Obviously not, our data is only a few hundred, just a sample, can not represent the population, this is the difference between the sample and the population.
So how do you get a reliable conclusion? We need to do a difference test on the sample:
Do a t-test on the two samples to see if there is a significant difference in the average value between coastal cities and inland cities. In the two-sample test, we need to know whether the variance of the two samples is the same before we can carry out the later t-test.
First, import the related library, define variables, and test the homogeneity of stats.levene () variance.

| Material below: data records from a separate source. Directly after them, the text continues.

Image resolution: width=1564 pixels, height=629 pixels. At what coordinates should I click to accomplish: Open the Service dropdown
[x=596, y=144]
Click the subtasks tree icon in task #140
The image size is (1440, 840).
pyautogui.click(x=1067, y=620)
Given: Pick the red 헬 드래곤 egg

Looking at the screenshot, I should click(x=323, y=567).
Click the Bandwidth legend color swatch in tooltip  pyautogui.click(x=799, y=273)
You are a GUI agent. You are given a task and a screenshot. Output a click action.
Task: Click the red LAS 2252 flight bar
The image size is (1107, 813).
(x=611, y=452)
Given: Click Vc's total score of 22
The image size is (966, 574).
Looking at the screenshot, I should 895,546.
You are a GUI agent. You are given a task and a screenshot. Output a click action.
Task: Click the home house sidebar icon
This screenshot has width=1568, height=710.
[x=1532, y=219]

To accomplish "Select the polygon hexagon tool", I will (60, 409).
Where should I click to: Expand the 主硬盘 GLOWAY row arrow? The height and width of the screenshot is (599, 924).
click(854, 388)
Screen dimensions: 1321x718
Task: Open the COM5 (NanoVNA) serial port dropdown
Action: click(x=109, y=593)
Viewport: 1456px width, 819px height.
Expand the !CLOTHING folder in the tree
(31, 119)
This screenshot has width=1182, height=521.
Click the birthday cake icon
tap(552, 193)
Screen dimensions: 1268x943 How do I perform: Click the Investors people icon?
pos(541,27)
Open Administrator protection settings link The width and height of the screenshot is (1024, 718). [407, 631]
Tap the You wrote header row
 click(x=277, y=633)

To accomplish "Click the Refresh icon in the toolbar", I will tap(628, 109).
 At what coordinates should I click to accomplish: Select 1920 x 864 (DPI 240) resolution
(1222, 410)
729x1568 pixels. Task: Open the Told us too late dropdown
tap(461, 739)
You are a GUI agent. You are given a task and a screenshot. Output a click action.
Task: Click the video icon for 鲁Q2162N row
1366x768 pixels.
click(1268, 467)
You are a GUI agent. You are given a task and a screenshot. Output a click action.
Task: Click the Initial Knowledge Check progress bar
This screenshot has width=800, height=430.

Return two values: the first is the statistics do not look, look at the second p value is 0.77, indicating that the acceptance of the original hypothesis, the variance is homogeneous (the original hypothesis: the two sample variances are equal, the alternative hypothesis: the variance is different), we can proceed to the next step.
In the t-test, whether the variance of the two samples is equal has an impact on the results! ttest_ind (): two independent samples t-test, the p value of the returned result is only 0.007, which is very small, rejecting the original hypothesis (the two samples are not equal).
From the negative statistics, we can see that inland is greater than coastal. How to calculate it? The t-test of two independent samples provided in stats is a bilateral test (= or ≠), but now we want a relation greater than less than (unilateral test), so we need to calculate p-value: stats.t.sf (), sf=1-cdf,cdf is the cumulative distribution function, sf is the residual function, degree of freedom df. The p value is 0.99666, which means that the smaller the coastal.
So far, we have more than 99% chance that the air quality of coastal cities is generally better than that of inland cities.
5.4 what are the main factors that affect air quality?
Does high population density lead to low air quality?
Can the high greening rate improve the air quality?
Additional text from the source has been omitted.